Malaysia Airports Holdings - New OA, MAVCOM, Plus CN-MY Visa Free

Date: 
2023-11-30
Firm: 
CIMB
Stock: 
Price Target: 
8.05
Price Call: 
BUY
Last Price: 
8.44
Upside/Downside: 
-0.39 (4.62%)
  • 9M23 core net profit of RM379m was below expectations at 59% of our fullyear forecast, due to slower-than-expected traffic recovery in Aug-Oct 2023.
  • MAHB also made a RM25m doubtful debts provision against MYAirline, whose flying licence was recently suspended.
  • Stay Add with higher end-CY24F SOP-based TP of RM8.05; next year’s tariff hikes, a new OA, and the end of rental discounts are key rerating catalysts.

One-off Impact in 3Q23 From MYAirline Suspension

3Q23 core net profit of RM154m was 16% higher qoq, due to the Turkish summer travel peak season, and deferred tax income accruals at ISG that pushed up ISG core net profit by 69% qoq. However, the Malaysia (MY) business saw its core net profit fall 43% qoq, due to 1) a one-off RM24.7m provision for doubtful debts against amounts due from suspended carrier MYAirline, and 2) a 2% qoq fall in MY’s 3Q23 revenue despite an 8% qoq rise in pax traffic. The fall in MY’s quarterly revenue was because the 2Q23 had benefitted from prior period revenues; for instance, more than RM50m of MARCS revenues that originated from 2022 was booked into 2Q23, and a portion of the catch -up in rental revenues from airport tenants was booked in 2Q23 rather than in 1Q23. Stripping these out, MY’s 3Q23 revenues would not have declined.

Many Developments in Dec 2023F; FY24F Outlook Bright

We cut our FY23F core net profit forecast by 18% as we factor in higher ISG opex, but mainly because we reduce our MY pax traffic assumptions for 2023F by 3.6% to 82.5m, on the back of a slower-than-expected recovery in the months of Aug, Sep and Oct 2023. Some airlines in Malaysia have fallen behind their stated aircraft reactivation targets due to extensive repairs required, in our view. Nevertheless, the outlook for 4Q23F and FY24F is good because of the impending 30-day visa-free regime for Chinese and Indian visitors to MY from next month, and China allowing Malaysian inbound visitors 15 visa-free days between 1 Dec 2023F and 30 Nov 2024F. Also, as more airport shops reopen, the value of rentals forgone will narrow, and MAHB will also terminate its rental discount programme next year. On the regulatory side, the 1) impending signing of the new OA in Dec 2023F could excite the market, as investors have not yet factored in any potential improvement in the operating terms into MAHB’s valuation and 2) we also anticipate the release of the new MAVCOM tariff proposals sometime next month that may be effected next year.

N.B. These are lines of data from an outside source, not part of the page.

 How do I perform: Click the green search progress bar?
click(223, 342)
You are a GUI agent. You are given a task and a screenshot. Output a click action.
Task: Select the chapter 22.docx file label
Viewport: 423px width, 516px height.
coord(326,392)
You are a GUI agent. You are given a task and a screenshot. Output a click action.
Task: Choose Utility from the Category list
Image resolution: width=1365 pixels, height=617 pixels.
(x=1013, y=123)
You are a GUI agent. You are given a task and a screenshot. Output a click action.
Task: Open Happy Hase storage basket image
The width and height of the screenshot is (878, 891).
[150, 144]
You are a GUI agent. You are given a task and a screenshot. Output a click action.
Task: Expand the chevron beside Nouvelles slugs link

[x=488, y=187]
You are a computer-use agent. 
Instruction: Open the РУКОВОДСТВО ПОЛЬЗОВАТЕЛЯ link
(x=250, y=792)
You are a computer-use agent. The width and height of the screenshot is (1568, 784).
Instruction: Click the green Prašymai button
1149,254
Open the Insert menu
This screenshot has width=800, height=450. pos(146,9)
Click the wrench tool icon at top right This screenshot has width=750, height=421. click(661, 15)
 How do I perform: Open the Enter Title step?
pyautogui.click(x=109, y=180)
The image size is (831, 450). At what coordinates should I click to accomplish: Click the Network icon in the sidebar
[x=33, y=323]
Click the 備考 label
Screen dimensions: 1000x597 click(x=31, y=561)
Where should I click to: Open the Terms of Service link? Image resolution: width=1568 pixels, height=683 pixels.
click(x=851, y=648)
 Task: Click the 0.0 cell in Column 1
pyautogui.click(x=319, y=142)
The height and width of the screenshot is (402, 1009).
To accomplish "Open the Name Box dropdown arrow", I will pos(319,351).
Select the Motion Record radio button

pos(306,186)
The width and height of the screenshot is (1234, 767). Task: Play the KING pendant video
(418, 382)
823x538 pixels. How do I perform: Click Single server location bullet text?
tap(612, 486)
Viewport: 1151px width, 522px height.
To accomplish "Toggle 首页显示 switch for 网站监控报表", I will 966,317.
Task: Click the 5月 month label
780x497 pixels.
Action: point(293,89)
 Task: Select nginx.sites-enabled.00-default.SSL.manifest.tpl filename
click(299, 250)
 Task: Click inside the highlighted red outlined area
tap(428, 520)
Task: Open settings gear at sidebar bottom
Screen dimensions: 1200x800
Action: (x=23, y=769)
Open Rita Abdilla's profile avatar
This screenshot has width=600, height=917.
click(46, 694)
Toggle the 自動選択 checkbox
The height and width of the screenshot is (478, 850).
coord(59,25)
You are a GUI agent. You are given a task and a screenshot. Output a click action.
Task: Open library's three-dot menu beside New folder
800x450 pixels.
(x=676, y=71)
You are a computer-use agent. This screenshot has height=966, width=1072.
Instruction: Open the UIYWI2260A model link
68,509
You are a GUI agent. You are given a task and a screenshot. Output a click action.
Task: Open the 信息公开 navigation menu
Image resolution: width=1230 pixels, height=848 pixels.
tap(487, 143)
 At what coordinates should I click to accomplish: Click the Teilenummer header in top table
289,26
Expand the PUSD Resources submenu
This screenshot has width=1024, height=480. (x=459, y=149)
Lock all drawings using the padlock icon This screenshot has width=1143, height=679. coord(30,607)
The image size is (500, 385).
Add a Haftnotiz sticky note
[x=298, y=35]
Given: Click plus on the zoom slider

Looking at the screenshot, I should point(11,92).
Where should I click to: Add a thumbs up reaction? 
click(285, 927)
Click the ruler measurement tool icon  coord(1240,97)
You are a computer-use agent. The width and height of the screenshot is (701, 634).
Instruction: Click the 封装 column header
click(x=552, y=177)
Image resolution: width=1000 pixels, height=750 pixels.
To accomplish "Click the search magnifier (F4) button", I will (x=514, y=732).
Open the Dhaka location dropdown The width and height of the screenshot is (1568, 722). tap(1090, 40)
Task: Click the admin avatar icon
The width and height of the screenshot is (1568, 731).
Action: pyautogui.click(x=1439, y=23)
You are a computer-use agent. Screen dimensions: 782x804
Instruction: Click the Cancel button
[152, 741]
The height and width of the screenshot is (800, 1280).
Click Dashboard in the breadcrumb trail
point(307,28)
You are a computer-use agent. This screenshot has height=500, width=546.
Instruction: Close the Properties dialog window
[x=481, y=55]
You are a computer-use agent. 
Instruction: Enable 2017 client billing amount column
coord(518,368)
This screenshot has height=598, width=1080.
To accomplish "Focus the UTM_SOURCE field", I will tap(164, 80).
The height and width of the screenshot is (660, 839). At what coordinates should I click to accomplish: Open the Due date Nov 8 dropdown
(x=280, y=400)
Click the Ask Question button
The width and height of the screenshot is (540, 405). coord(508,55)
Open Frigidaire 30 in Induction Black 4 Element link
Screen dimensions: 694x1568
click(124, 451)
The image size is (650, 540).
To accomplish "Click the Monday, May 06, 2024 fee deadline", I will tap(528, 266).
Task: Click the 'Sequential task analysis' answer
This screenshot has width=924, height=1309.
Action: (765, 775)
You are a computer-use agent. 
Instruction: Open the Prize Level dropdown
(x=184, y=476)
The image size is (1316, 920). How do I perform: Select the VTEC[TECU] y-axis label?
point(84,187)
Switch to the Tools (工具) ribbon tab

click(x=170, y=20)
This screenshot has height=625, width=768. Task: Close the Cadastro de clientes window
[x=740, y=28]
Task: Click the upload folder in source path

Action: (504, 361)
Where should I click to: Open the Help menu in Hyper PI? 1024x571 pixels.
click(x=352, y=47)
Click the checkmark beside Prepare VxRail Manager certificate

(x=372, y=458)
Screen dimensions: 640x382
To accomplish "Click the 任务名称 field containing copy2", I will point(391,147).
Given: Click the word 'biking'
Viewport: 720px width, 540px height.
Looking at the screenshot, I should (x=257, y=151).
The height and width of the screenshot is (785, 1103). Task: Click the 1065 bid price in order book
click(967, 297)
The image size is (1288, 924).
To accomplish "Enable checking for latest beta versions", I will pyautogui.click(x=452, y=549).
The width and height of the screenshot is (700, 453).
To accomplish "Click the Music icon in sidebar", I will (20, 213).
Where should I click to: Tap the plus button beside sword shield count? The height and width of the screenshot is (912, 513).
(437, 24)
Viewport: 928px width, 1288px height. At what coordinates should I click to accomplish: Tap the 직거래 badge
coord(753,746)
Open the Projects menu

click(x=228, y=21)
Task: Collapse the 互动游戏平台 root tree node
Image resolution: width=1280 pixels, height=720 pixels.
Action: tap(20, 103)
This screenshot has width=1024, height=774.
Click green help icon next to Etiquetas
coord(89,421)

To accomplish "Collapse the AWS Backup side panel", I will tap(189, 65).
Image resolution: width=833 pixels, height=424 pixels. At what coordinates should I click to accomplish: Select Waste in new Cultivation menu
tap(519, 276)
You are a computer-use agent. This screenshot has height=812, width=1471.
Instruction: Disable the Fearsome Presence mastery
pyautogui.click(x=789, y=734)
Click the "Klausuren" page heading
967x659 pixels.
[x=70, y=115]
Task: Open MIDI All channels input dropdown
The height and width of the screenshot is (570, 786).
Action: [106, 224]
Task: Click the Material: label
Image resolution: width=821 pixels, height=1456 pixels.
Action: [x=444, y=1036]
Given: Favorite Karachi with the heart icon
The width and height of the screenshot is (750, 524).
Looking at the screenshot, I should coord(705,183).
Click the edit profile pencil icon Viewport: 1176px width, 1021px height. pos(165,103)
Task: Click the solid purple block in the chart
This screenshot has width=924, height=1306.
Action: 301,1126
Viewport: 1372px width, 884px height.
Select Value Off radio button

Downside Risks Manageable, in Our View

Downside risks include a potential delay in the commencement of MAVCOM’s proposed aeronautical tariff increases, although we think that it may still be implemented before mid - 2024F. We have pencilled in a 1 Jan 2024F start date, but even a one-year delay may only require a 2% cut in our FY24F core net profit estimate, which is not material, in our view. A slower-than-expected pick-up in tourist arrivals from China due to its economic slowdown is another downside risk, but we expect MY to benefit from safety concerns in Thailand.